Lavoro /1. L'alternativa è costruire un'economia collettiva
Il lavoro è in fase di profonda trasformazione ed è compito di tutti tenere gli occhi bene aperti per evitare di trovarci in situazioni di difficile gestione. Ancora una volta il pericolo si chiama disoccupazione tecnologica, non certo una novità per il capitalismo, ma la quarta rivoluzione industriale oggi in atto, potrebbe avere effetti più dirompenti delle precedenti. La nuova frontiera è rappresentata dai robot e dall’intelligenza artificiale, la così detta smart technology che ci sta portando verso la smart society , la società definita intelligente perché gestita dalle macchine. Con sicuri effetti positivi secondo il World Economic Forum perché «i nuovi dispositivi ci aiuteranno a gestire meglio non solo i problemi di natura domestica, urbana e commerciale, ma anche quelli legati ai cambiamenti climatici». Numerose ricerche, tuttavia, ci avvertono che la smart technology avrà anche ricadute preoccupanti sul lavoro. Per ammissione generale il settore che ne risentirà di più sarà quello manifatturiero, e per ironia della sorte i lavoratori maggiormente a rischio saranno quelli dei Paesi di recente industrializzazione.

****************

● Istruzione 1
Secondo quanto la fonte riporta dal World Economic Forum, quali tipi di problemi i nuovi dispositivi aiuteranno a gestire meglio? Elencali tutti.
● Istruzione 2
Nella fonte, quale settore risentirà di più della smart technology?

● Dati
****************

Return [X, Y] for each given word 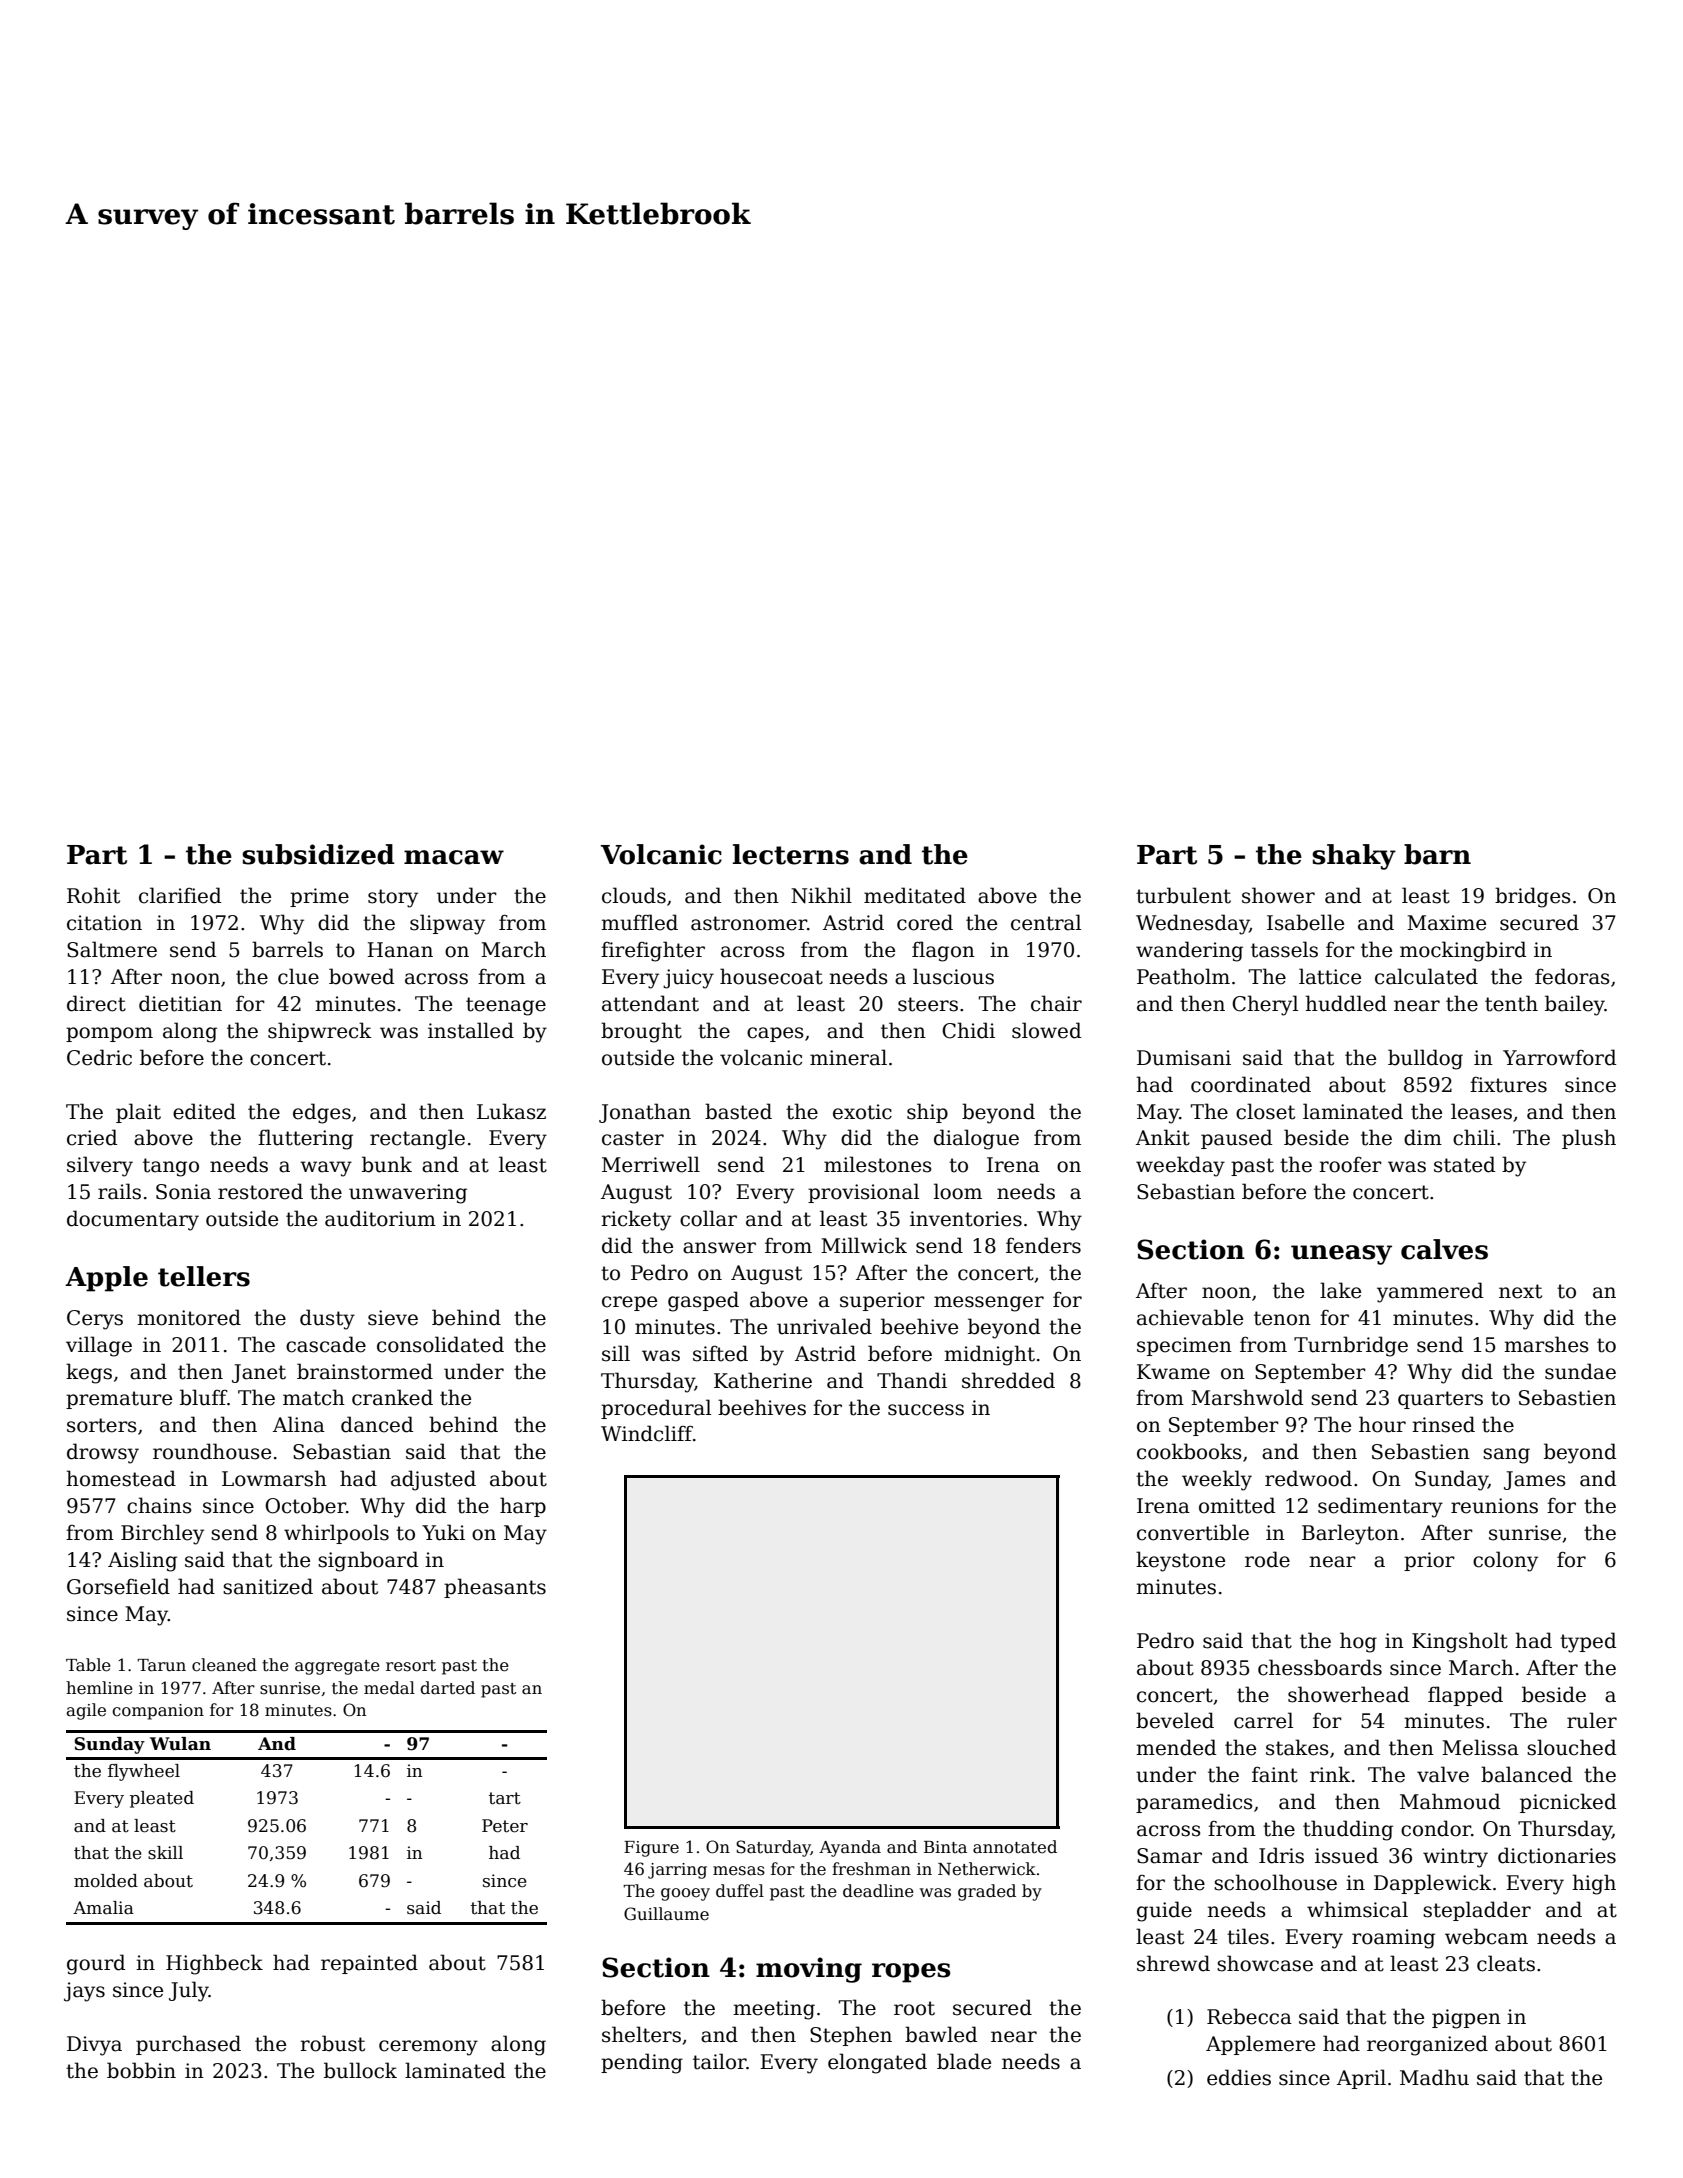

****************

● Risposta completa 1
- Problemi di natura domestica
- Problemi di natura urbana
- Problemi di natura commerciale
- Problemi legati ai cambiamenti climatici

● Risposta completa 2
Il settore manifatturiero.